PLoS Biology (Feb 2024)

Original speech and its echo are segregated and separately processed in the human brain.

  • Jiaxin Gao,
  • Honghua Chen,
  • Mingxuan Fang,
  • Nai Ding

DOI
https://doi.org/10.1371/journal.pbio.3002498
Journal volume & issue
Vol. 22, no. 2
p. e3002498

Abstract

Read online

Speech recognition crucially relies on slow temporal modulations (<16 Hz) in speech. Recent studies, however, have demonstrated that the long-delay echoes, which are common during online conferencing, can eliminate crucial temporal modulations in speech but do not affect speech intelligibility.
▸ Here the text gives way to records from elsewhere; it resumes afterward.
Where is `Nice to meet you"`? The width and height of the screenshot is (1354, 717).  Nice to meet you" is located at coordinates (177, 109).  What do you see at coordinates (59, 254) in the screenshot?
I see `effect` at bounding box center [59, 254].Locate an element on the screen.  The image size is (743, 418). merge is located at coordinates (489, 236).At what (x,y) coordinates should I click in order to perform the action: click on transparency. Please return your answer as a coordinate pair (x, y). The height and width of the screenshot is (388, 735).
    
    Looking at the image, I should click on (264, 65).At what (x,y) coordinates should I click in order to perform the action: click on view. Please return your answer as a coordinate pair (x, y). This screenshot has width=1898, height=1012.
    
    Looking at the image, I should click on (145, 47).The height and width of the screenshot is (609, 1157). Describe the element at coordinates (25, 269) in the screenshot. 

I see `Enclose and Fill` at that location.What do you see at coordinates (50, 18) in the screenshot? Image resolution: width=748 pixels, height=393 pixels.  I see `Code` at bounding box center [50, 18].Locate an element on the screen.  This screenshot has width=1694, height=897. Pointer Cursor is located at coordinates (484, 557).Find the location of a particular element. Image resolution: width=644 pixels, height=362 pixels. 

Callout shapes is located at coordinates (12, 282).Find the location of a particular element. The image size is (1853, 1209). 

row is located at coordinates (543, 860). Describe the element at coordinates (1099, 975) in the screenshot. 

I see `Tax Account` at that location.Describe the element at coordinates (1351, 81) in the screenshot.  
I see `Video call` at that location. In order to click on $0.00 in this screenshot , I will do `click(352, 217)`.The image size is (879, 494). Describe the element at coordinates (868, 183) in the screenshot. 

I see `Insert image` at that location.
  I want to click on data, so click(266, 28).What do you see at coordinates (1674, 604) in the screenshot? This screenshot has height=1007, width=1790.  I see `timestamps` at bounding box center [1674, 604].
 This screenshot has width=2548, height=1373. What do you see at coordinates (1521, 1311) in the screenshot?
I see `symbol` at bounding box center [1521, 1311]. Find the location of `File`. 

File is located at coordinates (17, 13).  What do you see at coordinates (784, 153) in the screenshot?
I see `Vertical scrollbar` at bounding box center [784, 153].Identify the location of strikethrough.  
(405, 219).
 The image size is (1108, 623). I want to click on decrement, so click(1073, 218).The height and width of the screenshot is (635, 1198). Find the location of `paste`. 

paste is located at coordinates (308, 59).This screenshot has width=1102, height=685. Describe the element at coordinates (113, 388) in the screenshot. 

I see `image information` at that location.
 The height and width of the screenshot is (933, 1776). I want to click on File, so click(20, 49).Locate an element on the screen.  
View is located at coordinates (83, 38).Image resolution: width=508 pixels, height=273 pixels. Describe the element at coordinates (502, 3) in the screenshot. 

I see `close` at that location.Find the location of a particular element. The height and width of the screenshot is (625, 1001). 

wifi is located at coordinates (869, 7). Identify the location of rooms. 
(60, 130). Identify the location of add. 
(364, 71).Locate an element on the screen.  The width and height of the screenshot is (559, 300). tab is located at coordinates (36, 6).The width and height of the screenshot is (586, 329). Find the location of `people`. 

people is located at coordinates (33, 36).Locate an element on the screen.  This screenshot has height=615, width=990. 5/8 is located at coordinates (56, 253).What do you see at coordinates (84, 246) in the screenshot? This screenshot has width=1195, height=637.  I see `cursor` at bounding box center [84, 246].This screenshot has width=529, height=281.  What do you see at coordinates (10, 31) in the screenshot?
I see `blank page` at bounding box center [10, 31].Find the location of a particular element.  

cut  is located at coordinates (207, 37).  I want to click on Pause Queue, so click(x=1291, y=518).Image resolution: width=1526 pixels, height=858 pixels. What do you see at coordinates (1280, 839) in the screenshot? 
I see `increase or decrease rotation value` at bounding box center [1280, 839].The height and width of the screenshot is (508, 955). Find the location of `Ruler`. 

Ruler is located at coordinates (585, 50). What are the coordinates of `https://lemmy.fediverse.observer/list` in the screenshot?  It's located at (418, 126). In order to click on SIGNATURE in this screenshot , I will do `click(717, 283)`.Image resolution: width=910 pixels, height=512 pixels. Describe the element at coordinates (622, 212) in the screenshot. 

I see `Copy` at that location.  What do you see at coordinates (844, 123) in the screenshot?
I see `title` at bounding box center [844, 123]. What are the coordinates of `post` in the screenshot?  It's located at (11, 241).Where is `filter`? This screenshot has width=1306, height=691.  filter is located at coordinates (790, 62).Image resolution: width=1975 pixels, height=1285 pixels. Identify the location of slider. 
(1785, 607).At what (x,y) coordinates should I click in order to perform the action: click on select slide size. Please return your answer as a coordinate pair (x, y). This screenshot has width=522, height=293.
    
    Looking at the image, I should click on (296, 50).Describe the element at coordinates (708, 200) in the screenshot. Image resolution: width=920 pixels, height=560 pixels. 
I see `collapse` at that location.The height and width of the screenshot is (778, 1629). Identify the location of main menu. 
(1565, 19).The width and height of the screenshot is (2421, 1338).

Here, we investigated the underlying neural mechanisms. MEG experiments demonstrated that cortical activity can effectively track the temporal modulations eliminated by an echo, which cannot be fully explained by basic neural adaptation mechanisms. Furthermore, cortical responses to echoic speech can be better explained by a model that segregates speech from its echo than by a model that encodes echoic speech as a whole. The speech segregation effect was observed even when attention was diverted but would disappear when segregation cues, i.e., speech fine structure, were removed. These results strongly suggested that, through mechanisms such as stream segregation, the auditory system can build an echo-insensitive representation of speech envelope, which can support reliable speech recognition.